[Word and item finding data]
+===+

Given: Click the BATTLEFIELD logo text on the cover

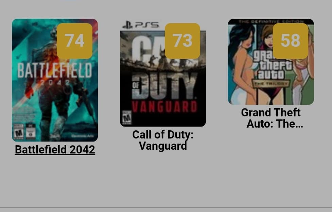Looking at the screenshot, I should (x=55, y=70).
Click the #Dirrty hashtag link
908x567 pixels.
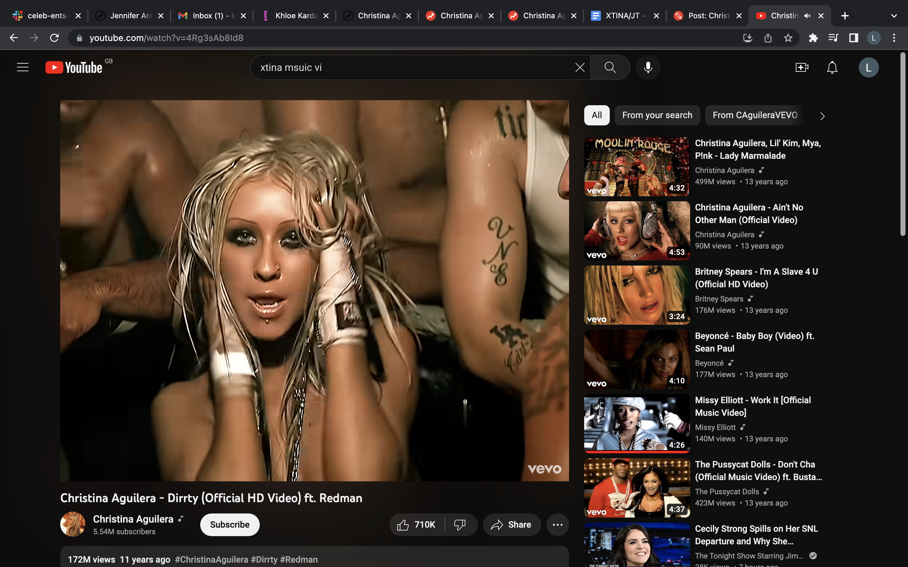264,560
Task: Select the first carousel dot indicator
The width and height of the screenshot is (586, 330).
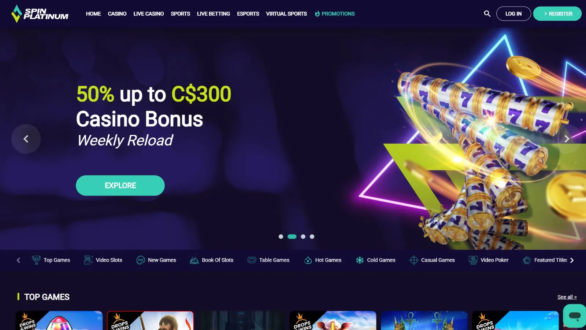Action: coord(281,237)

+===+

▸ **Task prompt**
Copy the lines above word for word, leaving out the pictures.

▸ **Answer to this task**
Given: Click the BATTLEFIELD logo text on the cover

Looking at the screenshot, I should (x=55, y=70).
Click the #Dirrty hashtag link
908x567 pixels.
264,560
Task: Select the first carousel dot indicator
The width and height of the screenshot is (586, 330).
Action: coord(281,237)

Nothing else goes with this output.